(Exercise input)
····················

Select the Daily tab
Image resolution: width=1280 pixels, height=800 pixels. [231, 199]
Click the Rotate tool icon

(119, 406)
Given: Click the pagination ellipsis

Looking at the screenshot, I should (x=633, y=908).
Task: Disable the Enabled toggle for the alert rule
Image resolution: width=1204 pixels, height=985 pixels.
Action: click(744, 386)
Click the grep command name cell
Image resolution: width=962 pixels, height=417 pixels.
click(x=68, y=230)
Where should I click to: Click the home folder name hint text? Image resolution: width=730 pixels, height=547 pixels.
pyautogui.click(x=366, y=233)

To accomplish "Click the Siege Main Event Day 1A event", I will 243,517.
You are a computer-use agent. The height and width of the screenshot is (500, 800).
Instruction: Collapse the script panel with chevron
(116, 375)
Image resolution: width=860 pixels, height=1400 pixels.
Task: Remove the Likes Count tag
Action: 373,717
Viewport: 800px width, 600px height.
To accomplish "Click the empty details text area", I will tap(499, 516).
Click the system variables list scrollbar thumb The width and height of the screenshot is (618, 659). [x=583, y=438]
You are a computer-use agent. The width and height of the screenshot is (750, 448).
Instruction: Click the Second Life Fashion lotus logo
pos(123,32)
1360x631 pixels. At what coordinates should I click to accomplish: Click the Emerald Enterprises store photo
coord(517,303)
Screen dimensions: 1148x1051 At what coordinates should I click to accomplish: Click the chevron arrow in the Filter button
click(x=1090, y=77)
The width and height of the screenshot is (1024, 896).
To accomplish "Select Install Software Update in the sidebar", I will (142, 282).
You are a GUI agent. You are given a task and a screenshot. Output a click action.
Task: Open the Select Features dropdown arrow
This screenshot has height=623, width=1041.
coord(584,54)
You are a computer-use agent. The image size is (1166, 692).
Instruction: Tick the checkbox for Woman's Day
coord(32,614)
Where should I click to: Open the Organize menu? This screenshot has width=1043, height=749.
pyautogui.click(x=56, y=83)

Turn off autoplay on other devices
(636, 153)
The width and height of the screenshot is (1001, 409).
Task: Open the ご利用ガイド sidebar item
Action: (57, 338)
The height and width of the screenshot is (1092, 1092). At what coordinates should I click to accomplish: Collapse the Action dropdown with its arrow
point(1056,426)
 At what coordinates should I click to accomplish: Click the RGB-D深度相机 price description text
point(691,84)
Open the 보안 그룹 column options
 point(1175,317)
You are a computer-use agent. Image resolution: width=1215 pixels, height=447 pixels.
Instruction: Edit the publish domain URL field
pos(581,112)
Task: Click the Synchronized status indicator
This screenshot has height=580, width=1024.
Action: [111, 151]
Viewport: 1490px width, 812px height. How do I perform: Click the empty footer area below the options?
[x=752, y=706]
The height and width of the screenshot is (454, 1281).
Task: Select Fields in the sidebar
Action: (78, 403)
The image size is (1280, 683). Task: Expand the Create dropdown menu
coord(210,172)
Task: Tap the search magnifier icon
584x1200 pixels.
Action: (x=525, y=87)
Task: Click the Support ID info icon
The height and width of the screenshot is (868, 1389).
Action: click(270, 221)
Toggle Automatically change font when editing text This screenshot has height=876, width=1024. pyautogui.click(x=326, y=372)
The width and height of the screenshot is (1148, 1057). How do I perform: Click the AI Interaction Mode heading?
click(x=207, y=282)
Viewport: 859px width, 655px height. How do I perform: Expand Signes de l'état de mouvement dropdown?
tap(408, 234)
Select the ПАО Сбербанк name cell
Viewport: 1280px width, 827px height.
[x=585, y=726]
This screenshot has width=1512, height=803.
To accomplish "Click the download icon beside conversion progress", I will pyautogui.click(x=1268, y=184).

····················

(Work item)
Copy every entry exactly.

(Response to this task)
Select the Daily tab
Image resolution: width=1280 pixels, height=800 pixels. [231, 199]
Click the Rotate tool icon

(119, 406)
Given: Click the pagination ellipsis

Looking at the screenshot, I should (x=633, y=908).
Task: Disable the Enabled toggle for the alert rule
Image resolution: width=1204 pixels, height=985 pixels.
Action: click(744, 386)
Click the grep command name cell
Image resolution: width=962 pixels, height=417 pixels.
click(x=68, y=230)
Where should I click to: Click the home folder name hint text? Image resolution: width=730 pixels, height=547 pixels.
pyautogui.click(x=366, y=233)

To accomplish "Click the Siege Main Event Day 1A event", I will 243,517.
You are a computer-use agent. The height and width of the screenshot is (500, 800).
Instruction: Collapse the script panel with chevron
(116, 375)
Image resolution: width=860 pixels, height=1400 pixels.
Task: Remove the Likes Count tag
Action: 373,717
Viewport: 800px width, 600px height.
To accomplish "Click the empty details text area", I will tap(499, 516).
Click the system variables list scrollbar thumb The width and height of the screenshot is (618, 659). [x=583, y=438]
You are a computer-use agent. The width and height of the screenshot is (750, 448).
Instruction: Click the Second Life Fashion lotus logo
pos(123,32)
1360x631 pixels. At what coordinates should I click to accomplish: Click the Emerald Enterprises store photo
coord(517,303)
Screen dimensions: 1148x1051 At what coordinates should I click to accomplish: Click the chevron arrow in the Filter button
click(x=1090, y=77)
The width and height of the screenshot is (1024, 896).
To accomplish "Select Install Software Update in the sidebar", I will (142, 282).
You are a GUI agent. You are given a task and a screenshot. Output a click action.
Task: Open the Select Features dropdown arrow
This screenshot has height=623, width=1041.
coord(584,54)
You are a computer-use agent. The image size is (1166, 692).
Instruction: Tick the checkbox for Woman's Day
coord(32,614)
Where should I click to: Open the Organize menu? This screenshot has width=1043, height=749.
pyautogui.click(x=56, y=83)

Turn off autoplay on other devices
(636, 153)
The width and height of the screenshot is (1001, 409).
Task: Open the ご利用ガイド sidebar item
Action: (57, 338)
The height and width of the screenshot is (1092, 1092). At what coordinates should I click to accomplish: Collapse the Action dropdown with its arrow
point(1056,426)
 At what coordinates should I click to accomplish: Click the RGB-D深度相机 price description text
point(691,84)
Open the 보안 그룹 column options
 point(1175,317)
You are a computer-use agent. Image resolution: width=1215 pixels, height=447 pixels.
Instruction: Edit the publish domain URL field
pos(581,112)
Task: Click the Synchronized status indicator
This screenshot has height=580, width=1024.
Action: [111, 151]
Viewport: 1490px width, 812px height. How do I perform: Click the empty footer area below the options?
[x=752, y=706]
The height and width of the screenshot is (454, 1281).
Task: Select Fields in the sidebar
Action: (78, 403)
The image size is (1280, 683). Task: Expand the Create dropdown menu
coord(210,172)
Task: Tap the search magnifier icon
584x1200 pixels.
Action: (x=525, y=87)
Task: Click the Support ID info icon
The height and width of the screenshot is (868, 1389).
Action: click(270, 221)
Toggle Automatically change font when editing text This screenshot has height=876, width=1024. pyautogui.click(x=326, y=372)
The width and height of the screenshot is (1148, 1057). How do I perform: Click the AI Interaction Mode heading?
click(x=207, y=282)
Viewport: 859px width, 655px height. How do I perform: Expand Signes de l'état de mouvement dropdown?
tap(408, 234)
Select the ПАО Сбербанк name cell
Viewport: 1280px width, 827px height.
[x=585, y=726]
This screenshot has width=1512, height=803.
To accomplish "Click the download icon beside conversion progress", I will pyautogui.click(x=1268, y=184).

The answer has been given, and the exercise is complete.